Nous réaffirmons qu’elles aussi ont droit à la liberté et à la dignité. Nous leur permettons de nouer à nouveau avec autrui des relations sociales pacifiées, apaisées, où les violences physiques et morales ne sont plus la règle. Pour finir, nous leur signifions que l’État n’est pas l’ennemi des victimes, mais l’ennemi de leurs bourreaux. Telle est la promesse que contient cet article.
Surtout, nous rappelons l’État social à ses devoirs : soutenir, accompagner et venir en aide à celles et ceux qui ont souffert, souffrent ou risquent de souffrir de toute forme de barbarie, quelle qu’elle soit. Cet État social a encore le pouvoir de substituer le respect à la brutalité, la paix à la violence, et surtout l’humain à l’inhumain.
Applaudissements sur les bancs du groupe SRC.
L’article 3 de cette proposition de loi crée un parcours de sortie de la prostitution. Notre pays est abolitionniste : cela signifie qu’il souhaite voir disparaître la prostitution. Pour cela, il faut d’abord en finir avec les visions archaïques, littéraires et esthétiques. Cette vision archaïque consiste aujourd’hui à rêver d’escort-girls en profession libérale, ou à fantasmer sur l’étudiante jeune et jolie du film de François Ozon. C’est refuser de voir que la prostitution du XXIe siècle concerne très majoritairement des femmes venues d’Afrique et d’Europe de l’Est, battues et violées préventivement pour être asservies à leurs proxénètes. C’est refuser de voir celles et ceux à qui la société n’offre aucun autre choix que de se retrouver entre deux camions. C’est préférer se repaître de l’ambiguïté des prostituées, qui affirment leur pouvoir sur les désirs des hommes tout en se soumettant à leur puissance physique et économique. Mais cette ambiguïté si esthétique dissimule bel et bien le plus vieux sexisme du monde !
C’est le plus vieux sexisme du monde, car la quasi-totalité des prostituées sont des femmes, et la quasi-totalité des clients des hommes. La prostitution porte ainsi sur ce qui serait la seule compétence des femmes : louer leur sexe pour le plaisir de l’homme. Vous remarquerez qu’il n’est jamais question du désir ou de l’éventuelle misère sexuelle des femmes. Tout cela importe peu, car la prostitution relève plus du droit des propriétaires que des droits des êtres humains.
C’est au nom de la lutte contre le plus vieux sexisme du monde que le parcours de sortie de la prostitution se justifie. Je ne me résous pas à une société de marché dans laquelle règne un libéralisme sans limite, pur et parfait, comme la concurrence du même nom. Oui, la violence se nourrit des inégalités entre hommes et femmes. Oui, la sexualité est affaire de désir réciproque, d’échanges parfois complexes et de plaisir partagé, qui doivent échapper aux contraintes économiques et financières. Il s’agit ici d’ouvrir des alternatives : limiter les entrées en prostitution et en favoriser les sorties. C’est cette nouvelle façon de vivre en société que promeut cette proposition de loi.
==================================================
## Consigne a
Renvoie à l'identique les lignes des enregistrements comprises entre celle qui contient « Describe the element at coordinates (295, 566) » et celle qui contient « The width and height of the screenshot is (1512, 792). », ces deux lignes incluses.

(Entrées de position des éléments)
==================================================
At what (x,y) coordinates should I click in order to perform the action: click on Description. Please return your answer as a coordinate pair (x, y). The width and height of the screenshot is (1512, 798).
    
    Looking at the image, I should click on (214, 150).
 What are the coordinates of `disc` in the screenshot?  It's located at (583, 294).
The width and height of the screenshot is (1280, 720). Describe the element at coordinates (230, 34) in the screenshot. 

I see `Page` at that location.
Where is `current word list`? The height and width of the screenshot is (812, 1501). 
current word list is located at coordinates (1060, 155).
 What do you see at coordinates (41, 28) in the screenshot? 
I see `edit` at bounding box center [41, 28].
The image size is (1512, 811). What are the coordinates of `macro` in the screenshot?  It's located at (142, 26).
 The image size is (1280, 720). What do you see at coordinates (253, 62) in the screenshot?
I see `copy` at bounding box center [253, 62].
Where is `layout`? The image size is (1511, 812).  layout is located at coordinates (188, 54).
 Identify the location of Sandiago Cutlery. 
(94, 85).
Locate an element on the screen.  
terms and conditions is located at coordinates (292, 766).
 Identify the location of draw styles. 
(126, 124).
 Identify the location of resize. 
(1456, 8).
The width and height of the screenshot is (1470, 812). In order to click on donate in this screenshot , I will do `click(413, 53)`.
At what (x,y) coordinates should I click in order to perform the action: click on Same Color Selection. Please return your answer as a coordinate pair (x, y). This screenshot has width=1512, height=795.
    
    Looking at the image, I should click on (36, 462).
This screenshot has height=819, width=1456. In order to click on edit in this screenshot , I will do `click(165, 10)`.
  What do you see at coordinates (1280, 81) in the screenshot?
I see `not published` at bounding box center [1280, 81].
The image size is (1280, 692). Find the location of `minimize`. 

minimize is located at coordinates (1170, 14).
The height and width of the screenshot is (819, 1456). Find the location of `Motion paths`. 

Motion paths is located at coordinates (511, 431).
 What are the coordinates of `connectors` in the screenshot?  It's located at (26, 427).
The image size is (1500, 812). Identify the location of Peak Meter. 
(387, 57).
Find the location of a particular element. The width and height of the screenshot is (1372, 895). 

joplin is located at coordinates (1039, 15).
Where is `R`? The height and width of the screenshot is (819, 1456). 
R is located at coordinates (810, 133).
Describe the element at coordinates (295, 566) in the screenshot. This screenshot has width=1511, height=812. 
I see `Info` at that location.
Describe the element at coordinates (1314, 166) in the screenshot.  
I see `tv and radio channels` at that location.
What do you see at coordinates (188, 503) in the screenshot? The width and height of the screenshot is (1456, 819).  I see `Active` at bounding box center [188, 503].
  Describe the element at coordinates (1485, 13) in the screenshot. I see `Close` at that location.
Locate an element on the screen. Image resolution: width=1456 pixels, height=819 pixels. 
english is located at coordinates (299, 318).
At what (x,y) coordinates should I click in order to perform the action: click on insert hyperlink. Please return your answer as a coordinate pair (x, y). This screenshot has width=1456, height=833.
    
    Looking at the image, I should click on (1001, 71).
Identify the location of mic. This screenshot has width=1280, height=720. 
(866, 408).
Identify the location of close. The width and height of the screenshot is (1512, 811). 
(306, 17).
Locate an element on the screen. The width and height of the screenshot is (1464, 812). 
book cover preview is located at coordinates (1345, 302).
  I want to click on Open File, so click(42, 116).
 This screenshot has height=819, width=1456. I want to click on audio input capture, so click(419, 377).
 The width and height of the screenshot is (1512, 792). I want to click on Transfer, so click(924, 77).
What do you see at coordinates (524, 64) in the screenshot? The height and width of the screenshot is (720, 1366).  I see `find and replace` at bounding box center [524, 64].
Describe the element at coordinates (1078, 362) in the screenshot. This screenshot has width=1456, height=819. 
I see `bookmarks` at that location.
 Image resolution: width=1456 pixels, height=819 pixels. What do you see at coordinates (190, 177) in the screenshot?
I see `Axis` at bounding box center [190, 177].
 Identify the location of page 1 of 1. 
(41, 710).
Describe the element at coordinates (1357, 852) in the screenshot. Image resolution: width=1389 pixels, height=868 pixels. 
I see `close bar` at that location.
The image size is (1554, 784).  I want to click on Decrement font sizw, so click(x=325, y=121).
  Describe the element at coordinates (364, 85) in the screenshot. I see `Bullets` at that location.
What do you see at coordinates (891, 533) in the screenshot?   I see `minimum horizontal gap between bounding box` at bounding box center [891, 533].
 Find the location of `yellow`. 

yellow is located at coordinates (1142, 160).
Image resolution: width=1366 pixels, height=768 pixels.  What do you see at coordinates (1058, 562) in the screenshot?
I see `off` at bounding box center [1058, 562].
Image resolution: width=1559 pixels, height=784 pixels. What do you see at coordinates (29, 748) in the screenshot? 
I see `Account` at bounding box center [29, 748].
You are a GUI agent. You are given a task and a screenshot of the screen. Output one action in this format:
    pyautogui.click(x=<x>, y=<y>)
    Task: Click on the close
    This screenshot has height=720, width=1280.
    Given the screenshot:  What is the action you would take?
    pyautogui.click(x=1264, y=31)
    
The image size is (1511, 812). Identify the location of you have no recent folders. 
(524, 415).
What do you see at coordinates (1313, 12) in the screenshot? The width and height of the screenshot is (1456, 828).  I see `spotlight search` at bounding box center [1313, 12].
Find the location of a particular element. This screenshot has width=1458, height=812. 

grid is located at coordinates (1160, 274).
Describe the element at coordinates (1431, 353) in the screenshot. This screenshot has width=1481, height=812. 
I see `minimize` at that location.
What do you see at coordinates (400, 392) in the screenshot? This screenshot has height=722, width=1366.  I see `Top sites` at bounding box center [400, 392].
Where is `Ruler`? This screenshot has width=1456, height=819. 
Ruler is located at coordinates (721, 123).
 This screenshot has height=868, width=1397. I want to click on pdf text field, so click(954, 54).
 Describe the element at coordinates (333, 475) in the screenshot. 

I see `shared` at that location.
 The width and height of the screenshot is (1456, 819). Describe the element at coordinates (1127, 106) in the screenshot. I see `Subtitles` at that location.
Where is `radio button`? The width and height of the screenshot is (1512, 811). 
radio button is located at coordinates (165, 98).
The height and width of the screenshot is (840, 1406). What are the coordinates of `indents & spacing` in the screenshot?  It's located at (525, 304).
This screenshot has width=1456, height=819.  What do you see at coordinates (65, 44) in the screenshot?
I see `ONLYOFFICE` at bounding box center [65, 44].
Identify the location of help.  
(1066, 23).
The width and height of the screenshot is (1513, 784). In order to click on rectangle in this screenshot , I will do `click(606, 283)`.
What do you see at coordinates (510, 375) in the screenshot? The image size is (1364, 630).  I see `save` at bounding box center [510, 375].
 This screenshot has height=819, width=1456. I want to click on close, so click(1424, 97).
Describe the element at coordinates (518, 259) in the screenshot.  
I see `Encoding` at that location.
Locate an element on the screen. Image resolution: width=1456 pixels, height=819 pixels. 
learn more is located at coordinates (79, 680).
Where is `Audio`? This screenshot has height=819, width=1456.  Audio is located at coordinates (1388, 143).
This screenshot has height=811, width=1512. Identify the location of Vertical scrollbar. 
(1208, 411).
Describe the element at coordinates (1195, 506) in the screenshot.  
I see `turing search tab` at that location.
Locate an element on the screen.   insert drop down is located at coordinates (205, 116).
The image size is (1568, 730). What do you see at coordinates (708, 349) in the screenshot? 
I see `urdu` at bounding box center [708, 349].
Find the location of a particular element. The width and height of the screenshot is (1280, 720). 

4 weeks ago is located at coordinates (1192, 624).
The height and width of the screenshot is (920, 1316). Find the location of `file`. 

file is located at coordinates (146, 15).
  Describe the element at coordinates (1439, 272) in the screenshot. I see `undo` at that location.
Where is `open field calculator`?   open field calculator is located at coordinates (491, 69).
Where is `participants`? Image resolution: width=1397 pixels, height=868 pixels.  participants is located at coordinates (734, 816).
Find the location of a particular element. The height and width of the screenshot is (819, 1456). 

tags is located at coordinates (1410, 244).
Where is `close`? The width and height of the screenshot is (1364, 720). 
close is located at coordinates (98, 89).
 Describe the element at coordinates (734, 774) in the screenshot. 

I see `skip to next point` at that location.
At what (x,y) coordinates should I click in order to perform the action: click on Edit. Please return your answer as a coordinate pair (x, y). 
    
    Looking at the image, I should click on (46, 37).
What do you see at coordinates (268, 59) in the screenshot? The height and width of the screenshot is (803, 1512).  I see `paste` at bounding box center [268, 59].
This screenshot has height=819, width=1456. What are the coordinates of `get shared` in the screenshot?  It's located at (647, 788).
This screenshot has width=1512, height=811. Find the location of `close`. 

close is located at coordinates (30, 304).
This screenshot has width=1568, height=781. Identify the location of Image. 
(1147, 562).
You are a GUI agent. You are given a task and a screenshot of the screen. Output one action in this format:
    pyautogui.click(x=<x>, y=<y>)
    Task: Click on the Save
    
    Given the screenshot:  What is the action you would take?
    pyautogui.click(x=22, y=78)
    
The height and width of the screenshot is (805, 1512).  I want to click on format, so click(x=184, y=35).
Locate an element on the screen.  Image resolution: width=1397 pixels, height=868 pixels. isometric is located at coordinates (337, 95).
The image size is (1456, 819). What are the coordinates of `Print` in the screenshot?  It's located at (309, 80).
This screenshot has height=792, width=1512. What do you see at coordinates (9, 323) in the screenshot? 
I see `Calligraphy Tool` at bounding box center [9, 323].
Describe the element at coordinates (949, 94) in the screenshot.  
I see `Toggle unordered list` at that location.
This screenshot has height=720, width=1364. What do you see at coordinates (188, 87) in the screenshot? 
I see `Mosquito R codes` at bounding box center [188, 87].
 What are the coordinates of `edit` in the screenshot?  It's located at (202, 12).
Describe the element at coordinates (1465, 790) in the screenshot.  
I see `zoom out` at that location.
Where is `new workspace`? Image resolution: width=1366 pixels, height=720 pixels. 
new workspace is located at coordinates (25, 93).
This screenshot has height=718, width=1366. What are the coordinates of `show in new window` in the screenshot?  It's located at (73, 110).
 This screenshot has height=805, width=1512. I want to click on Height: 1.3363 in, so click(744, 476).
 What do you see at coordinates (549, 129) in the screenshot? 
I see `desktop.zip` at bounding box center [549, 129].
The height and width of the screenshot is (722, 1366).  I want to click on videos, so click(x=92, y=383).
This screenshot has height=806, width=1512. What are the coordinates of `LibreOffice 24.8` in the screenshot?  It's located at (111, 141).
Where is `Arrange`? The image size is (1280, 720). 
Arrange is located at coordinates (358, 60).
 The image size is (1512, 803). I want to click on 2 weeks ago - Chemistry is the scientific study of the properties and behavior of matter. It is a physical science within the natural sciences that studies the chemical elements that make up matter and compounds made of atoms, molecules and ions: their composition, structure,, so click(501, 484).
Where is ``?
==================================================
## Consigne b
Selon l'article, pourquoi la prostitution est-elle qualifiée de « plus vieux sexisme du monde » ?

## Réponse attendue a
Describe the element at coordinates (295, 566) in the screenshot. This screenshot has width=1511, height=812. 
I see `Info` at that location.
Describe the element at coordinates (1314, 166) in the screenshot.  
I see `tv and radio channels` at that location.
What do you see at coordinates (188, 503) in the screenshot? The width and height of the screenshot is (1456, 819).  I see `Active` at bounding box center [188, 503].
  Describe the element at coordinates (1485, 13) in the screenshot. I see `Close` at that location.
Locate an element on the screen. Image resolution: width=1456 pixels, height=819 pixels. 
english is located at coordinates (299, 318).
At what (x,y) coordinates should I click in order to perform the action: click on insert hyperlink. Please return your answer as a coordinate pair (x, y). This screenshot has width=1456, height=833.
    
    Looking at the image, I should click on (1001, 71).
Identify the location of mic. This screenshot has width=1280, height=720. 
(866, 408).
Identify the location of close. The width and height of the screenshot is (1512, 811). 
(306, 17).
Locate an element on the screen. The width and height of the screenshot is (1464, 812). 
book cover preview is located at coordinates (1345, 302).
  I want to click on Open File, so click(42, 116).
 This screenshot has height=819, width=1456. I want to click on audio input capture, so click(419, 377).
 The width and height of the screenshot is (1512, 792). I want to click on Transfer, so click(924, 77).

## Réponse attendue b
Parce que la quasi-totalité des prostituées sont des femmes et la quasi-totalité des clients des hommes. La prostitution porte ainsi sur ce qui serait la seule compétence des femmes : louer leur sexe pour le plaisir de l'homme.